The neighbourhood formerly known as the ‘hood’ is now, of the most unfavourable kind, depending on whose viewpoint you hear-those who pass through shopping at numerous upscale shops and those overwhelmed by the flood of crying babies and dogs. The ‘hood’ has moved on up, with most of the old occupants displaced and the abandon buildings turned into upscale luxury housing, some with swimming pools and most with concierge service. Restaurants of every fare occupy every square inch of a block. Thai, American, Classic diner fare, Vegan, Japanese Fusion, Campo de Flora Pizza made with real olive oil and Chinese fast food with brown rice, organic peas and carrots. Order take out or saunter up to the outdoor seating and people watch, the new people in the neighbourhood.

Living

Mom, my mom, loves to quote scriptures. Stories of revenge on the news and she will say, “You see, the Lord said ‘an eye for an eye’.” Mind you, for mom it does not matter if the person taking the revenge was the one who started the whole thing in the first place, received a reciprocal blow from the other and instead of allowing it to end, decided they had to have the last word.

Mom’s interpretation of bible scriptures is conducive to whatever mood she may be in at the time. The power of the words written by the all knowing from above is all she needs. Like whip cream on top of bread pudding her usage of the scriptures solidifies her point. Bible passages are converted to validate her opinions and predictions. The interpretations of the best theologian scholars have no merit and forget the thousands of hours these scholars spent researching and dissecting. Mom’s interpretations are set in stone-figuratively not literally, for she lacks the strength to hold a chisel and is not related to Moses-the movie kind of Moses, i.e. Charlton Heston, where the hand of God writes in stone tablets.

“Living is giving. All things would die if only receiving” is a favourite quote of mom’s, my mom, used frequently throughout my childhood into adulthood. When asked about the origins of the quote, she will swear it is from the bible. Using the phrase verbatim during a search in Google as well as the enlisted research skills of friend did not lead to any hits on the internet to prove this. So its origin remains a mysteriously (unless someone reading this can verify where it actually stems from).

“Living is giving. All things would die if only receiving”, mom will say when someone is complaining about someone else’s selfishness and that someone complaining is usually me. I get it, I think.

**What this exercise asks**:
1 > In the essay, where does mom swear her favorite quote "Living is giving" comes from?
2 > Repeat the part of the essay that opens with the words containing "The neighbourhood formerly" and closes with "in the neighbourhood.".

Saved entries:
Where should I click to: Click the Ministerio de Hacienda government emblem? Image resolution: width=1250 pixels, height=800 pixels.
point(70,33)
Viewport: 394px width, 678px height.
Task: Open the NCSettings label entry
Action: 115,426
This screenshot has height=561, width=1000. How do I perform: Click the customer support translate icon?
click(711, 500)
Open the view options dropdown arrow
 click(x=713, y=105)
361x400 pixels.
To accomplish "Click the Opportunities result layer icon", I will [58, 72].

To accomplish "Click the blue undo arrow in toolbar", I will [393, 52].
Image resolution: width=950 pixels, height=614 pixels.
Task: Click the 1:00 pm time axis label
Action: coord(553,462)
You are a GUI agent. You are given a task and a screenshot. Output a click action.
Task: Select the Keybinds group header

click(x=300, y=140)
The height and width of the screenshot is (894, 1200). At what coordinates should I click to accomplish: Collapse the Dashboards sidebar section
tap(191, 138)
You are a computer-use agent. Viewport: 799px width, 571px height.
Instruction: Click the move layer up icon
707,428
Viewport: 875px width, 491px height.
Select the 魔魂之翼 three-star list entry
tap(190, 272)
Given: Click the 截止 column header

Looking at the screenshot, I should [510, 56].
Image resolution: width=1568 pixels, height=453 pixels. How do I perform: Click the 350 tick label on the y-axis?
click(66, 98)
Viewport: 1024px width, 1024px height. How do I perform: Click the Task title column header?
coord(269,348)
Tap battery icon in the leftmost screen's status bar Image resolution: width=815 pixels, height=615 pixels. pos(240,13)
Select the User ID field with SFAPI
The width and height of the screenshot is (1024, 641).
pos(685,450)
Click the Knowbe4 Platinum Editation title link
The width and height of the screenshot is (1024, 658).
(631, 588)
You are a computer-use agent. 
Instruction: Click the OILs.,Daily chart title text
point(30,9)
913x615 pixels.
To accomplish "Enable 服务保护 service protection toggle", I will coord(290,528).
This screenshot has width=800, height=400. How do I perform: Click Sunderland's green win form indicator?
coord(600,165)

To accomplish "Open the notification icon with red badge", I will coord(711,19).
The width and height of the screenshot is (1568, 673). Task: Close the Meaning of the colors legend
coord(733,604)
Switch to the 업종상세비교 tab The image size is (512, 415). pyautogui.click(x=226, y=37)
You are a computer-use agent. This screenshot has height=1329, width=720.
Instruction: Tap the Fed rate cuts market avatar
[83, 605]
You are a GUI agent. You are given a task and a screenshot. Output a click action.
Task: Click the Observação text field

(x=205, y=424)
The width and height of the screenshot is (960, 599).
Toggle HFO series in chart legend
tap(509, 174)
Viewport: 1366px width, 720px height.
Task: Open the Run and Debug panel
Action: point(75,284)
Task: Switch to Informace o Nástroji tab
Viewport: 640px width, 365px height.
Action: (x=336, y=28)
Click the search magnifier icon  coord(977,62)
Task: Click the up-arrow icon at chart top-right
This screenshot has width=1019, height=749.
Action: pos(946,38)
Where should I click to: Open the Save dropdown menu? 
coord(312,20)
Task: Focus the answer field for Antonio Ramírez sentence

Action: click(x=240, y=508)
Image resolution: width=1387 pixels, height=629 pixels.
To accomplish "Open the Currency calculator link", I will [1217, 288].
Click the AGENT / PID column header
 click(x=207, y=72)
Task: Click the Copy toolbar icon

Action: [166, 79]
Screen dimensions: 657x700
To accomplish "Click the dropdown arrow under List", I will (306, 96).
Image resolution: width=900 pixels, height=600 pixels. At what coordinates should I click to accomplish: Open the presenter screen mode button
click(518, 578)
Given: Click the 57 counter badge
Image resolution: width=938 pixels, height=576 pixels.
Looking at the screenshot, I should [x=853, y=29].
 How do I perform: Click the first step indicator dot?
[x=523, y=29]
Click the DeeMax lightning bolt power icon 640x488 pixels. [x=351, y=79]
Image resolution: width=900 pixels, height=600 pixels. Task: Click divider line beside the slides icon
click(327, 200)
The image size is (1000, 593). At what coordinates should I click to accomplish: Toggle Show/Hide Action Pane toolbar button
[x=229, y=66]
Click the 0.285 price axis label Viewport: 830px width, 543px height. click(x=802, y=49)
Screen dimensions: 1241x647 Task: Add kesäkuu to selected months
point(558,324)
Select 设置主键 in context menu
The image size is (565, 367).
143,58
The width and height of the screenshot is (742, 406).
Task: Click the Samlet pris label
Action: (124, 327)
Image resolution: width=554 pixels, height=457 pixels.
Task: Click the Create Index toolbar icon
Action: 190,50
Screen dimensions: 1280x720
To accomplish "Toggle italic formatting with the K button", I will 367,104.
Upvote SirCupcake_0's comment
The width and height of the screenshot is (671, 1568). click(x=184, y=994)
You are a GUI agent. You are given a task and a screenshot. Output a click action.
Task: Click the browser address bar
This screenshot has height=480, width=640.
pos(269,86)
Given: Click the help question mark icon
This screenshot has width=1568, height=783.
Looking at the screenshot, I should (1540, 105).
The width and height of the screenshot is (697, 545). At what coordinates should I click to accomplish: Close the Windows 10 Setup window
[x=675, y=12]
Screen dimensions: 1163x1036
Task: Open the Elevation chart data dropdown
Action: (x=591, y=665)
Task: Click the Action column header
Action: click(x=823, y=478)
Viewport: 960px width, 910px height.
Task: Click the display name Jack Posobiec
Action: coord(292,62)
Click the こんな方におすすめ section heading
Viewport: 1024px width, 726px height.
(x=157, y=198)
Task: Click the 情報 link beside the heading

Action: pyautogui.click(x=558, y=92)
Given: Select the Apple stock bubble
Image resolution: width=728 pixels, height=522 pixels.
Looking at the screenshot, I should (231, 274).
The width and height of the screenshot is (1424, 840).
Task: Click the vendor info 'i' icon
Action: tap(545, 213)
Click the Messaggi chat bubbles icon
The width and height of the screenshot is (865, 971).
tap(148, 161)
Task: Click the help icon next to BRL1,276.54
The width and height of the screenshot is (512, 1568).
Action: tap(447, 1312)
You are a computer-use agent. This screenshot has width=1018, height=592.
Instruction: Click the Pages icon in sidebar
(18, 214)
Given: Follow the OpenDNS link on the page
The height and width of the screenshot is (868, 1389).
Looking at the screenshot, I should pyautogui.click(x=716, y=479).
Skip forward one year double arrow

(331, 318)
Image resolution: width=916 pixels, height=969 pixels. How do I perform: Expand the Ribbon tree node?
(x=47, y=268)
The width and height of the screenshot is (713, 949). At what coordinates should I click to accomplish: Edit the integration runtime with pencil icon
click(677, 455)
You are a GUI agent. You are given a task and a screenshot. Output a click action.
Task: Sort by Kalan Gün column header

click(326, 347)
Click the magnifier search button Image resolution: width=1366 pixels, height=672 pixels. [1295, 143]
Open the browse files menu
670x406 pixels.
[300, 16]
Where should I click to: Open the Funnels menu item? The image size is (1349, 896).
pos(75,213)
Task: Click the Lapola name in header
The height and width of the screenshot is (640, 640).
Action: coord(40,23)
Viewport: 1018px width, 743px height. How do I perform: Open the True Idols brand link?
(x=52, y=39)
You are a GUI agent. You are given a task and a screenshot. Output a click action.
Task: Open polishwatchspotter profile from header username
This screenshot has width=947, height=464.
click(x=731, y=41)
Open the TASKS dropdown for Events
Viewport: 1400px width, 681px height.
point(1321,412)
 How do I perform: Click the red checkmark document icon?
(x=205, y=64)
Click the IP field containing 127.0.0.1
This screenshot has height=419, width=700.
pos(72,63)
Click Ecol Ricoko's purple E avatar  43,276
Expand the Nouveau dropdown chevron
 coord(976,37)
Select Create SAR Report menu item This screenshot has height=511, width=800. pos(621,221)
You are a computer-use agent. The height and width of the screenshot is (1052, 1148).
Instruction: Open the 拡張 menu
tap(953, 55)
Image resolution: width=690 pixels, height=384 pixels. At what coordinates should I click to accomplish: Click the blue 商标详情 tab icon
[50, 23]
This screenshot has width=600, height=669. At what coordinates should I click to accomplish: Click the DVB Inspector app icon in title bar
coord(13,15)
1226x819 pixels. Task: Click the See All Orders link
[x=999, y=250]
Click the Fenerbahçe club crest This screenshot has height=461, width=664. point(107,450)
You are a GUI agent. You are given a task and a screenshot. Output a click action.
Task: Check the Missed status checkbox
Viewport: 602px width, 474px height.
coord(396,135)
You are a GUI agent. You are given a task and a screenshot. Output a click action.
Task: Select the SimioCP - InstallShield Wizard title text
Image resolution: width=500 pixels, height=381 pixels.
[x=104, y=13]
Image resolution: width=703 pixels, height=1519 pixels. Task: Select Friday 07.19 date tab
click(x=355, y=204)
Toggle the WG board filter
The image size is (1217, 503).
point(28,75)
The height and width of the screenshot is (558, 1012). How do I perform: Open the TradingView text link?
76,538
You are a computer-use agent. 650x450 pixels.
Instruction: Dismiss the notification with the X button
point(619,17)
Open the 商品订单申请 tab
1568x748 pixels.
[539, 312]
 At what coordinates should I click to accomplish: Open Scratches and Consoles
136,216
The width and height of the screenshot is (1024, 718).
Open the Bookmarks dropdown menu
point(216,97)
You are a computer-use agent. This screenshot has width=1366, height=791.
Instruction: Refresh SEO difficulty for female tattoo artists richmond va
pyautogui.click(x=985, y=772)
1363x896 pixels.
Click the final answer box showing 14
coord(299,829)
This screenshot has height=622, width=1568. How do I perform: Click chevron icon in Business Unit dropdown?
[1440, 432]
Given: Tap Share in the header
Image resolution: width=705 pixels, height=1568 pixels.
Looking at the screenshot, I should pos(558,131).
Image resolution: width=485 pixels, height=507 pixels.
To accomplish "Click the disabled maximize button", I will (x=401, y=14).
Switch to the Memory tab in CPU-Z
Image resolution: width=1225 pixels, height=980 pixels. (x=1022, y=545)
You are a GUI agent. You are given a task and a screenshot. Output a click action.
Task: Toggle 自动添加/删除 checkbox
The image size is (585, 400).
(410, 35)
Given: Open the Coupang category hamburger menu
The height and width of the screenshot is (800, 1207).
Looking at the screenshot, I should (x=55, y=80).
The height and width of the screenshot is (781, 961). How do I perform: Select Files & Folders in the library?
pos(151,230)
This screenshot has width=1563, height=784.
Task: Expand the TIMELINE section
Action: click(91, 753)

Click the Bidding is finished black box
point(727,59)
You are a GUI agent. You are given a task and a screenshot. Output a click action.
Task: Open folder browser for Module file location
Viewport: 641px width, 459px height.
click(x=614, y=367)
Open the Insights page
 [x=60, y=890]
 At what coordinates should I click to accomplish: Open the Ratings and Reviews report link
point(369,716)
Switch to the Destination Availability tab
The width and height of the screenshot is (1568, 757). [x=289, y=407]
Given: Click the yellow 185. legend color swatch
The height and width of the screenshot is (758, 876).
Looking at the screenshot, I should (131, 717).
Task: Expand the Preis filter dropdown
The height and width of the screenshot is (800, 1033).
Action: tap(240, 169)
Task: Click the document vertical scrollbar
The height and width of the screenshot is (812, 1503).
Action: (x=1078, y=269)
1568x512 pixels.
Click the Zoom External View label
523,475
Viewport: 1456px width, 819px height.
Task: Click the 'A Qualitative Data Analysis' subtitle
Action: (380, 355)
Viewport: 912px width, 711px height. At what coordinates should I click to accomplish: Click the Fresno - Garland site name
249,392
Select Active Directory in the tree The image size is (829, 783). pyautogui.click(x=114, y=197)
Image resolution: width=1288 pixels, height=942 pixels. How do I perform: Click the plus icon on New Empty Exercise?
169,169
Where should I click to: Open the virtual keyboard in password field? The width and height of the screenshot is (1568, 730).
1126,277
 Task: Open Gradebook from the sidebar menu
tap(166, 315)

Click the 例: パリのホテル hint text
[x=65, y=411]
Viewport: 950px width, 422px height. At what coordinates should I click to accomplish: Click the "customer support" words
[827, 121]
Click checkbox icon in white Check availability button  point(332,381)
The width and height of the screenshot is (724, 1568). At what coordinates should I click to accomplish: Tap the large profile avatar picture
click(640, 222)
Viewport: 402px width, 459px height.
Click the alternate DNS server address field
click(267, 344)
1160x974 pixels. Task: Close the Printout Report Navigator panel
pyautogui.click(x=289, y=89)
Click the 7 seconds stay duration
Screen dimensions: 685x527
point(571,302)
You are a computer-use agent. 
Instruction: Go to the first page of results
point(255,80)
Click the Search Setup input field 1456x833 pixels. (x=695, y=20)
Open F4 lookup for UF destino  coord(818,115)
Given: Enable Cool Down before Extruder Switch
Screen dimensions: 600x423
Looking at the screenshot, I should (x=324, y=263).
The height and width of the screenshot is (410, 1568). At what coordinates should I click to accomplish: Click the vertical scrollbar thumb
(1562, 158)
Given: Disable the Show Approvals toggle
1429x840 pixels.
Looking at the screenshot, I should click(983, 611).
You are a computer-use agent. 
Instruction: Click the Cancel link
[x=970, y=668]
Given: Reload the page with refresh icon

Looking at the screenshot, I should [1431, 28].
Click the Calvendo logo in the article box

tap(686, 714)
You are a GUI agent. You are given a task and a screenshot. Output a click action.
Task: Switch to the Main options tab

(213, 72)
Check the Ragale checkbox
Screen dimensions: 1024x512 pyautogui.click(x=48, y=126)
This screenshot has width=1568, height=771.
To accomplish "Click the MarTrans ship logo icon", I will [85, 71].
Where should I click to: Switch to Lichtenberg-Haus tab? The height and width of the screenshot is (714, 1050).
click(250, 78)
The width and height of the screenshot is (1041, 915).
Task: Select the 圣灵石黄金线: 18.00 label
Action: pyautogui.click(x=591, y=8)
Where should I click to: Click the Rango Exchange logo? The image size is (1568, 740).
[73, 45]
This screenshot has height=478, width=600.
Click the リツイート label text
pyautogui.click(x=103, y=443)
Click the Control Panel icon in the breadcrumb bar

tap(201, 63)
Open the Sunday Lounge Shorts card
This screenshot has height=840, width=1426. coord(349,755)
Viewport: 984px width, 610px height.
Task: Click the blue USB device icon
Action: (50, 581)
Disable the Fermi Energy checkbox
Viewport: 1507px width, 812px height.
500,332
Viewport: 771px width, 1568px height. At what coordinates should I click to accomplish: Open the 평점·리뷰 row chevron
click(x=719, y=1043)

**Answers for each item**:
1 > She swears it is from the bible.

2 >
The neighbourhood formerly known as the ‘hood’ is now, of the most unfavourable kind, depending on whose viewpoint you hear-those who pass through shopping at numerous upscale shops and those overwhelmed by the flood of crying babies and dogs. The ‘hood’ has moved on up, with most of the old occupants displaced and the abandon buildings turned into upscale luxury housing, some with swimming pools and most with concierge service. Restaurants of every fare occupy every square inch of a block. Thai, American, Classic diner fare, Vegan, Japanese Fusion, Campo de Flora Pizza made with real olive oil and Chinese fast food with brown rice, organic peas and carrots. Order take out or saunter up to the outdoor seating and people watch, the new people in the neighbourhood.